Position data for elements and text
=-=-=-=-=

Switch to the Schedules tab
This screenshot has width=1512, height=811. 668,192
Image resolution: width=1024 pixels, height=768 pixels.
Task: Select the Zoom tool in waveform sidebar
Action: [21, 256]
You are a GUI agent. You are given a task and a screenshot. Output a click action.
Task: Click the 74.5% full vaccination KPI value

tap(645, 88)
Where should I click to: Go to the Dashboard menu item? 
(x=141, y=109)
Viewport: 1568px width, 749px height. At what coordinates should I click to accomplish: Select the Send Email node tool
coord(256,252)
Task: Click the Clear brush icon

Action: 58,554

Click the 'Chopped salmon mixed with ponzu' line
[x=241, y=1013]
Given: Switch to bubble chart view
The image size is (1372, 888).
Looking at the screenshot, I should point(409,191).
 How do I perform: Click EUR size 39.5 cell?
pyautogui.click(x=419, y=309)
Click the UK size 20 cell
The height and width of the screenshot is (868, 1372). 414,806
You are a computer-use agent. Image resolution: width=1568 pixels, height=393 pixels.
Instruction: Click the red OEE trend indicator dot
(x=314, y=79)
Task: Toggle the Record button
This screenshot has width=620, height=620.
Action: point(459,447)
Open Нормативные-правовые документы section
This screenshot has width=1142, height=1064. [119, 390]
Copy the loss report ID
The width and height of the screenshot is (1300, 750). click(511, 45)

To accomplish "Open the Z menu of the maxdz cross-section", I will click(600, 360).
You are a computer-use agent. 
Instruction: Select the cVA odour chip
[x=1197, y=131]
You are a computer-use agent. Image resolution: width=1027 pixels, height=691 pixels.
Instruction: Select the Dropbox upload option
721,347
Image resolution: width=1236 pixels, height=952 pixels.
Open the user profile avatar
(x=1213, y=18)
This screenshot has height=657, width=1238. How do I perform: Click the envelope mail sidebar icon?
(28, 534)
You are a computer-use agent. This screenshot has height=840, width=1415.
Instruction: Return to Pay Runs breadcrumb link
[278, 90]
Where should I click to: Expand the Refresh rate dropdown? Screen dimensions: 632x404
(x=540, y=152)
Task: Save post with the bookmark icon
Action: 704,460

=-=-=-=-=

*EXERCISE TASK*:
Reproduce the lines word for word, from the very first line through the line holding "(x=141, y=109)", inclusive.

*SOLUTION BELOW*:
Switch to the Schedules tab
This screenshot has width=1512, height=811. 668,192
Image resolution: width=1024 pixels, height=768 pixels.
Task: Select the Zoom tool in waveform sidebar
Action: [21, 256]
You are a GUI agent. You are given a task and a screenshot. Output a click action.
Task: Click the 74.5% full vaccination KPI value

tap(645, 88)
Where should I click to: Go to the Dashboard menu item? 
(x=141, y=109)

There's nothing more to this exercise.